Document text
___

She adds, “I realized that I hide behind it a lot. I take for granted that it’s something that happens to me. I don’t really delve into it or take responsibility for my emotions the way I should. Putting it on the Internet makes me responsible to other people.”

Those who know Alice would not be surprised that she explains, “I’d rather help someone than be helped myself.” She is still haunted by the look on her parents’ faces when they came to see her at the hospital after a suicide attempt. While they want to understand, she struggles with the fact that they have given her the life she at one point tried to end.

Though she is in a better place now, Alice has a very hard time picturing the future. It is hard to make plans too far in advance because she simply does not know how she will feel when the time comes. She knows she is a writer and that she has friends and family that love her. She dreams of having a family of her own and has written a list of things to do before her thirtieth birthday next year.

Not one to minimize her illness, it is still hard for anyone who meets Alice to accept a world that would limit her possibilities because she is living with bipolar disorder. She wants the same things we all want: “to be happy, to be settled in a good job and to be in a healthy relationship.”

She also wants to help others understand bipolar disorder and take responsibility for her own life. Before she turns thirty, she plans to lie in a field of flowers and dance on a rooftop.

___

Tasks to carry out
a – In the passage about Alice, what two things does she plan to do before she turns thirty?
b – Copy the passage about Alice word for word, from "She also wants" to "on a rooftop.".
c – Pick up the passage about Alice after its final sentence and keep writing it.

___

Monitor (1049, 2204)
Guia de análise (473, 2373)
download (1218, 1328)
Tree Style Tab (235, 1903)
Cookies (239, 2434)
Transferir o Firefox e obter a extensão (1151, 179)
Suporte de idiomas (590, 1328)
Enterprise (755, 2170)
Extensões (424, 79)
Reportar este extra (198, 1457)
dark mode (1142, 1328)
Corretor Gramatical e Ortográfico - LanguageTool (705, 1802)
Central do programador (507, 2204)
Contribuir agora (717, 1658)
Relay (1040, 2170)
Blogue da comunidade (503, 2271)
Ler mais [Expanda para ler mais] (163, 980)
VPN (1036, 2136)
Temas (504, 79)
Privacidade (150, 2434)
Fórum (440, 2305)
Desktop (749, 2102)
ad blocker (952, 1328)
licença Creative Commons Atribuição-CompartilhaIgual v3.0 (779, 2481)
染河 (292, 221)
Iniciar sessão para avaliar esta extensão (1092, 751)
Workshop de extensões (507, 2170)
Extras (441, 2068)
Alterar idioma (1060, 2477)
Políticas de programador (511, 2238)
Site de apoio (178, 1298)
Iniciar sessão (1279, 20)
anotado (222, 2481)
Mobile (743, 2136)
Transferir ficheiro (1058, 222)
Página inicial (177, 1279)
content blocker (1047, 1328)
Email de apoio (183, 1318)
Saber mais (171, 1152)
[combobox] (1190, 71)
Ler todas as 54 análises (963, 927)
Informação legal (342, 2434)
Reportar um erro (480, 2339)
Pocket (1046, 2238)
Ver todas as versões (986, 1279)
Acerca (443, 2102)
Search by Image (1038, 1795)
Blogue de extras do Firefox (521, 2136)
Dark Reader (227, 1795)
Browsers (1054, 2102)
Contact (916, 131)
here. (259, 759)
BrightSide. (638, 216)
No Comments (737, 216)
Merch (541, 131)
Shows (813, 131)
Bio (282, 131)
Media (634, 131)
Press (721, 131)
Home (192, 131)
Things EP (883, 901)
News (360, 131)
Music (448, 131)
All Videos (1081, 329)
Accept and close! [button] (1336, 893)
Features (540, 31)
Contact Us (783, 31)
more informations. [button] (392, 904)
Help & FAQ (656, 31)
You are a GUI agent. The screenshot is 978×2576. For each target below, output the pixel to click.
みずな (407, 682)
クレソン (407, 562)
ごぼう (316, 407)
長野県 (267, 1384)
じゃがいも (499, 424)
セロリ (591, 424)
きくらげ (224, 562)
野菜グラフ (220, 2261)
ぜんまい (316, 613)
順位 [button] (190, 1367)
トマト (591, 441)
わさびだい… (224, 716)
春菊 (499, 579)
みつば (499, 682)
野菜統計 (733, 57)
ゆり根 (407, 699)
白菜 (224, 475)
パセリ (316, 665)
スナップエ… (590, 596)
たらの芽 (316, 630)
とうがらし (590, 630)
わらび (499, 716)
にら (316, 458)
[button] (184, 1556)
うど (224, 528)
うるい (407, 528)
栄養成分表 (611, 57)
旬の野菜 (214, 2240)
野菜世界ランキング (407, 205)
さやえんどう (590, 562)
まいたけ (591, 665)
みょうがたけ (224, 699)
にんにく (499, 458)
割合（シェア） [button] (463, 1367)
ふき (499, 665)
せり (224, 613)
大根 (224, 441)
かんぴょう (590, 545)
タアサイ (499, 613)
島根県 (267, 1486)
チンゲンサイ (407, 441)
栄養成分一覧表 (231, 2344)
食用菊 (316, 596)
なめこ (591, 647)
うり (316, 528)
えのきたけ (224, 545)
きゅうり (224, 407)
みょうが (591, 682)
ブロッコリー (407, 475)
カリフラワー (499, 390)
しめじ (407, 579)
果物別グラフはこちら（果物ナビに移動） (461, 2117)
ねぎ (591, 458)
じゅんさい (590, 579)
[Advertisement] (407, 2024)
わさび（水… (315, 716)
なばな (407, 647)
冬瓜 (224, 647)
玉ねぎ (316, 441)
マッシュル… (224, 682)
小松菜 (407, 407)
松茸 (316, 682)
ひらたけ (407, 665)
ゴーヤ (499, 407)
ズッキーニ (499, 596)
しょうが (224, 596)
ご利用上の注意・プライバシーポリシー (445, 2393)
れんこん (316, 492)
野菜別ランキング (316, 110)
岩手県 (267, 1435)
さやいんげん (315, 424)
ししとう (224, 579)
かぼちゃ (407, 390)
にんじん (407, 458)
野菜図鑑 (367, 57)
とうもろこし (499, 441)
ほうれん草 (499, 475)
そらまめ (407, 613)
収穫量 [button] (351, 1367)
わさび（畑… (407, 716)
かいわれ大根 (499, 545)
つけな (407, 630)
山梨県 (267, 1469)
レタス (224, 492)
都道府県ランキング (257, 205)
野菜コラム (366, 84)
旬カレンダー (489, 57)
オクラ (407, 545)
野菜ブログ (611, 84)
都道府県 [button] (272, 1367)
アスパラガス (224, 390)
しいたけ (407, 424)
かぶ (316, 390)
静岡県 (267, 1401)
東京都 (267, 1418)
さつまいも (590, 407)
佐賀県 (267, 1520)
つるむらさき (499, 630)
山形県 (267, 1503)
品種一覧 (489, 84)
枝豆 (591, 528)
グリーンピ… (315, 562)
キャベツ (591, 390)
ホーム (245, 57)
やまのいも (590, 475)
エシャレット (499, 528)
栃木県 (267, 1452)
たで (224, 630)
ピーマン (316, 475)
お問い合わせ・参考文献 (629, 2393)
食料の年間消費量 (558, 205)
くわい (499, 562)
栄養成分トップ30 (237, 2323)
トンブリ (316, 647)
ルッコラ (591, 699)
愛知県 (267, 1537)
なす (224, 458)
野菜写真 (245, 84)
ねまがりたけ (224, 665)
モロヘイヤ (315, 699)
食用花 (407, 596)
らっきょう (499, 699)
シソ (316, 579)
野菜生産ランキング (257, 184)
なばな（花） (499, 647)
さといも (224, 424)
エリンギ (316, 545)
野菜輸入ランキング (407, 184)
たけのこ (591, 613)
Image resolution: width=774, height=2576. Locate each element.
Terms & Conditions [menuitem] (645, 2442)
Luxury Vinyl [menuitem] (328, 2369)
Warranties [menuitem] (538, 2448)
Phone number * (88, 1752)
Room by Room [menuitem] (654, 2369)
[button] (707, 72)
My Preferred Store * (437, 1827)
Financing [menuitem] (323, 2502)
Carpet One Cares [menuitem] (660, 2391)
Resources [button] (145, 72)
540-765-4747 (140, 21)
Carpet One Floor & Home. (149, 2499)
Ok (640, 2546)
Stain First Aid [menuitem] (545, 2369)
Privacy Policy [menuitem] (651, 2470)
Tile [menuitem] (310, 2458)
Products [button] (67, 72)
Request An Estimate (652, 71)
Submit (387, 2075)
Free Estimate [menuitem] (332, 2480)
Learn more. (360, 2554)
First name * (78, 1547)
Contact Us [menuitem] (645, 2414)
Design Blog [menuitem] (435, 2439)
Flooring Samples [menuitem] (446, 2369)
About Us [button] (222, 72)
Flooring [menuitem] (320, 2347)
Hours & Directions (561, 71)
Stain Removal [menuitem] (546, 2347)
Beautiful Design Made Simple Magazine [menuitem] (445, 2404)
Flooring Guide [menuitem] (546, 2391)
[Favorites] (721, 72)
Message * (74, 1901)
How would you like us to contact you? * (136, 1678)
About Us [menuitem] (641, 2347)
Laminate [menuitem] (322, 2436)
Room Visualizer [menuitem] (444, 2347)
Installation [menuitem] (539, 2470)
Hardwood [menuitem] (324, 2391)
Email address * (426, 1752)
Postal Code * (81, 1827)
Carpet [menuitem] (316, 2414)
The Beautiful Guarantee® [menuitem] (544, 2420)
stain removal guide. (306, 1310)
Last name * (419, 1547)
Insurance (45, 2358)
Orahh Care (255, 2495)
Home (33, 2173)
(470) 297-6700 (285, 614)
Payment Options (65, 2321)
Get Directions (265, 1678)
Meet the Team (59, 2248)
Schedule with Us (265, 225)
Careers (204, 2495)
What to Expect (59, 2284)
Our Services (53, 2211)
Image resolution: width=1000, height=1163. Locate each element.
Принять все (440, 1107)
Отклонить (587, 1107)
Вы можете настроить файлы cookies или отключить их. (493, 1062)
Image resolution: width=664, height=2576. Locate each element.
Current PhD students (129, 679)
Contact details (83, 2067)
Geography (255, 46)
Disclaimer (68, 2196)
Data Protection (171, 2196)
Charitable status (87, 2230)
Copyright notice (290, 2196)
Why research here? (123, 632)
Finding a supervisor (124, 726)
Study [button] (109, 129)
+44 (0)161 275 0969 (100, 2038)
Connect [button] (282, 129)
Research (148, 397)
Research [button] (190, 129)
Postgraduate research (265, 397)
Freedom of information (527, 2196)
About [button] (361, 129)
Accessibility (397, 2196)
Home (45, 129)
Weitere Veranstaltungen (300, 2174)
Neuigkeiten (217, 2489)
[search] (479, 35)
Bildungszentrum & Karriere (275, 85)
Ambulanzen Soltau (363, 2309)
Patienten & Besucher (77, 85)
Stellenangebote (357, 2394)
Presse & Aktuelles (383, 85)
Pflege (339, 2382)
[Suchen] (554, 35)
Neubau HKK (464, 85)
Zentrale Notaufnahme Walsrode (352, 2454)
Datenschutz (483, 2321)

___

Task-by-task answers
a – She plans to lie in a field of flowers and dance on a rooftop.

b –
She also wants to help others understand bipolar disorder and take responsibility for her own life. Before she turns thirty, she plans to lie in a field of flowers and dance on a rooftop.

c –
These are neither salves for depression, nor the whims of mania. They are the hopes of a bright young woman coming into her own.  Not only can she do these things, she is doing them with the hope that if not today, maybe tomorrow. It is a brave way of living who she is.

STILL DIGESTING

Alice fully admits that she doesn’t like talking about her illness. It is still difficult to discuss with her parents despite the fact that they want to understand. They don’t even know about her blog yet.

So it is a privilege that Alice would talk with me. She is a compelling woman both in writing and in person. Fully aware that she can alternately put on a happy face or isolate herself to protect others from seeing the severity of her moods, I trust that someone who is looking as fearlessly into themselves as she is will find something real.

Alice writes and speaks of herself with the critical eye of one who needs answers and knows that she must make her own.  In my struggle to write about someone who can so clearly write about themselves, I had a chance to peel back another layer of what sustains us.

This project is really about reflecting back to people the impact they are having. I have already written about how closely I have had to look at myself through this process and a number of readers have shared their own reflections. I am not sure if I have written clearly enough about the impact the people I eat with make without realizing it.

Alice is extraordinary, even though she does not know it yet. Her power lies not in the happy face she can put on, but in who she really is when she lets it down. In a world where journalists are often encouraged to expose people, it is a true privilege to be a writer who documents people exposing themselves.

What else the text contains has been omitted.